[[ STUDY TEXT, beginning ]]

It is not enough for retirement funds to set default investment options and then expect employees to “sleepwalk” to a financially secure retirement, Alexander Forbes said this week, when it released its annual Benefits Barometer research report on retirement funds and other employee benefits.
Fund members should be involved in retirement planning to ensure that it is suitable for their needs, senior executives of Alexander Forbes say.
And they say your employee benefits should provide you with protection to ensure that your journey to retirement is not jeopardised by events, such as disability, that could affect your ability to save.
The key issue is not to maximise retirement savings, but to optimise the allocation of your resources across short-term consumption, long-term savings and income protection, Anne Cabot-Alletzhauser, the head of the Alexander Forbes Research Institute, and John Anderson, the managing director of research and product development at Alexander Forbes, say.
Cabot-Alletzhauser and Anderson argue that employers and the financial services industry need to play a greater role in ensuring that you are involved in planning for your retirement and are protected from events that could affect your ability to save. They suggest employers adopt a range of measures that will help you to achieve this – which include providing far more information with your payslip.
The Benefits Barometer notes that the burden of managing the many obstacles to retiring financially secure – including the risk of faulty retirement planning – has been shifted from employers to fund members. This is largely a result of the switch from defined benefit funds – which provided a pension based on your final salary at retirement and your years of employment – to defined contribution funds, to which you and your employer contribute without any guarantee that what you have saved by the time you retire will be enough to provide an income that will see you through your entire retirement.

[[ STUDY TEXT, end ]]
[[ DATA UNDER STUDY, beginning ]]

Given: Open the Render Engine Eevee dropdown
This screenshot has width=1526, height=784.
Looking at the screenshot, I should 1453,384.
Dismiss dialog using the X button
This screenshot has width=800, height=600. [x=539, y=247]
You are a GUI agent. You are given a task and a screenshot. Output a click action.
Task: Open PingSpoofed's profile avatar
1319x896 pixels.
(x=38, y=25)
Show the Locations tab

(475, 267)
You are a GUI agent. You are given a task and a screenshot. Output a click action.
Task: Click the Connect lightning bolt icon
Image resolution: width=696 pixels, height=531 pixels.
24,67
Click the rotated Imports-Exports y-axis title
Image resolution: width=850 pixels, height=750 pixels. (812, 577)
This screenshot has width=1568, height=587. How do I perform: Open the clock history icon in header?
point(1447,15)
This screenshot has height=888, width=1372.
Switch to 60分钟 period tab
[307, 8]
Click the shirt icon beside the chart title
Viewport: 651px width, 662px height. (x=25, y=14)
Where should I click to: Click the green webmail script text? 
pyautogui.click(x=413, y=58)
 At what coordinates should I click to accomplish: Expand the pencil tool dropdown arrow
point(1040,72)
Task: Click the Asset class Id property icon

[[ DATA UNDER STUDY, end ]]

* SET OF TASKS
(1) Translate this sentence from the article on retirement funds into Spanish: "Fund members should be involved in retirement planning to ensure that it is suitable for their needs, senior executives of Alexander Forbes say."
(2) According to the article on retirement funds, what are all the areas across which your resources should be optimally allocated?
(3) Continue the retirement-fund article from its final sentence.

* OUTPUTS IN ORDER
(1) Los miembros de los fondos deberían participar en la planificación de la jubilación para garantizar que esta se adecúe a sus necesidades, afirman altos ejecutivos de Alexander Forbes.

(2)
- Short-term consumption
- Long-term savings
- Income protection

(3)
Cabot-Alletzhauser and Anderson say that, for many employed people, employee benefits are the only savings or safety net, apart from state-provided benefits, such as the disability grant and unemployment insurance.
However, employee benefits do not offer you adequate protection, because they are fragmented, Cabot-Alletzhauser and Anderson say.
Employers need to close the gaps in their employee benefits to ensure that, for example, disability benefits are paid as soon as sick leave is exhausted, they say.
Setting defaults
The government’s retirement reform programme has focused on improving your savings and, in particular, on reducing the cost of saving and setting defaults that will help you to achieve an adequate income in retirement.
Anderson says that, once regulations are in place (probably within the next two years), retirement funds will have to set defaults for:
* The investment strategy that will be used to grow your savings;
* How your savings will be preserved if you leave the fund before retirement; and
* The type of annuity (monthly pension) you can buy at retirement.
As result of the change, from March 1 next year, to how retirement contributions are taxed, employers should also be assessing default contribution rates and allowing for additional contributions to be made to employer-sponsored retirement funds, he says.
Before fund trustees can set defaults, employers need to analyse their employees’ financial circumstances to determine the needs that these defaults should meet, Anderson says.
One of the outcomes of the Treating Customers Fairly (TCF) principles, which the regulators are applying to the financial services industry, is that financial products, including pension funds and medical schemes, must meet your needs, Anderson says.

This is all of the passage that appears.